» Source:
Freeways and highways are usually marked periodically with signs giving the freeway number and general direction; this is particularly common after major interchanges or freeway entrances. The direction given (“North”, for example), is the direction of the freeway as a whole, not necessarily the direction the freeway seems to be traveling in at that particular location. This can be very confusing if you don’t know the ultimate destination of the freeway — there’s a classic spot on Interstate 80 in Berkeley where the signs say that this particular stretch of road is both “I-80 East” and “I-580 West” — but you’re actually driving north at this point… (I-80 is heading north here as the first step on its journey all the way east to New York, while 580 has joined I-80 on its way north for a few miles before splitting again from I-80 and heading west towards the Richmond Bridge and its ultimate destination, San Quentin). This same point holds true for freeway and highway destination and exit signs in general — if the area you’re going to isn’t explicitly on the sign, you will need to know which direction the freeway or highway you need to exit to is ultimately going, or the ultimate destination city. This can be very difficult to determine.

» Exercise directions: Condense the paragraph beginning "Freeways and highways are usually marked" from the passage on freeway signs into a short bulleted list that keeps its main facts.

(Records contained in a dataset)
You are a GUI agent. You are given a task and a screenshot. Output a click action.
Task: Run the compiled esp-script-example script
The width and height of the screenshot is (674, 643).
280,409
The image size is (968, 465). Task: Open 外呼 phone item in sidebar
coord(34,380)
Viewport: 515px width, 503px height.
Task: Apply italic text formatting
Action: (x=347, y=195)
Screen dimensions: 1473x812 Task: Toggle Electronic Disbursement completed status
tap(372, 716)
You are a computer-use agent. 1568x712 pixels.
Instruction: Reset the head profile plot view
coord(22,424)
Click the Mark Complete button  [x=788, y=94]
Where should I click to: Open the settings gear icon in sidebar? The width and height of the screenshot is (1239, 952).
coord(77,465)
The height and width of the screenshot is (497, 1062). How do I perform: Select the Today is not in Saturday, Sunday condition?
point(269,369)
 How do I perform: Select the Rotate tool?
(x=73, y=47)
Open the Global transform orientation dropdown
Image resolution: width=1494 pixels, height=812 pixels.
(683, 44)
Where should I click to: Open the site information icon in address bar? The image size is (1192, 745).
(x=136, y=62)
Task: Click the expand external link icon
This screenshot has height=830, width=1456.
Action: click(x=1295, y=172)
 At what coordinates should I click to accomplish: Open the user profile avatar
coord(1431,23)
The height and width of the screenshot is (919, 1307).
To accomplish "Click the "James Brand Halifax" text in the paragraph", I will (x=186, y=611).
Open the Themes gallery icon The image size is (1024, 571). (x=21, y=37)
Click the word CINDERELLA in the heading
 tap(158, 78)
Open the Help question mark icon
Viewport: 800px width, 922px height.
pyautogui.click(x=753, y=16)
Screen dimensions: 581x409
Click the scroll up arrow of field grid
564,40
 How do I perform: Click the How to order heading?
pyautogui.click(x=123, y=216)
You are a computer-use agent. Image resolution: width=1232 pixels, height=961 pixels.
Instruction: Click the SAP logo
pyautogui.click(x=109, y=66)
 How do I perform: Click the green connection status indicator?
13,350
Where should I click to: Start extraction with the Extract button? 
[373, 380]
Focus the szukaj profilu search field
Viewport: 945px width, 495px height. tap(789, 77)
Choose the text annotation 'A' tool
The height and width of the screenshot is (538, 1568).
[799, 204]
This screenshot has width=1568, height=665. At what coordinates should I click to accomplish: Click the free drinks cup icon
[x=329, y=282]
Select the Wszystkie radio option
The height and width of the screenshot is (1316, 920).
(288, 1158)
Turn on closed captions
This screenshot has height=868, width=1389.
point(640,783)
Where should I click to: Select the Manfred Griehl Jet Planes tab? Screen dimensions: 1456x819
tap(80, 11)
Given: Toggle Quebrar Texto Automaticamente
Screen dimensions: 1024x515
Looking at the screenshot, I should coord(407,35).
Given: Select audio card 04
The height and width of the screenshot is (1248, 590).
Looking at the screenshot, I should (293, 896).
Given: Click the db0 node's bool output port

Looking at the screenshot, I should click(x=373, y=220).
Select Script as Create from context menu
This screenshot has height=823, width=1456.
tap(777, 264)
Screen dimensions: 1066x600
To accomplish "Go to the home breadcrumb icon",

» Result for this task:
- Signs giving the freeway number and general direction appear periodically, especially after major interchanges or freeway entrances.
- The direction shown (such as "North") is the freeway's overall direction, not necessarily the direction it runs at that spot.
- Example: on Interstate 80 in Berkeley, signs read both "I-80 East" and "I-580 West," though drivers there are actually heading north. I-80 runs north here on its way east to New York, while I-580 joins it northward for a few miles before splitting off west toward the Richmond Bridge and San Quentin.
- The same applies to destination and exit signs generally. If your area isn't on the sign, you need to know the ultimate direction or destination city of the road you're exiting to, which can be very hard to determine.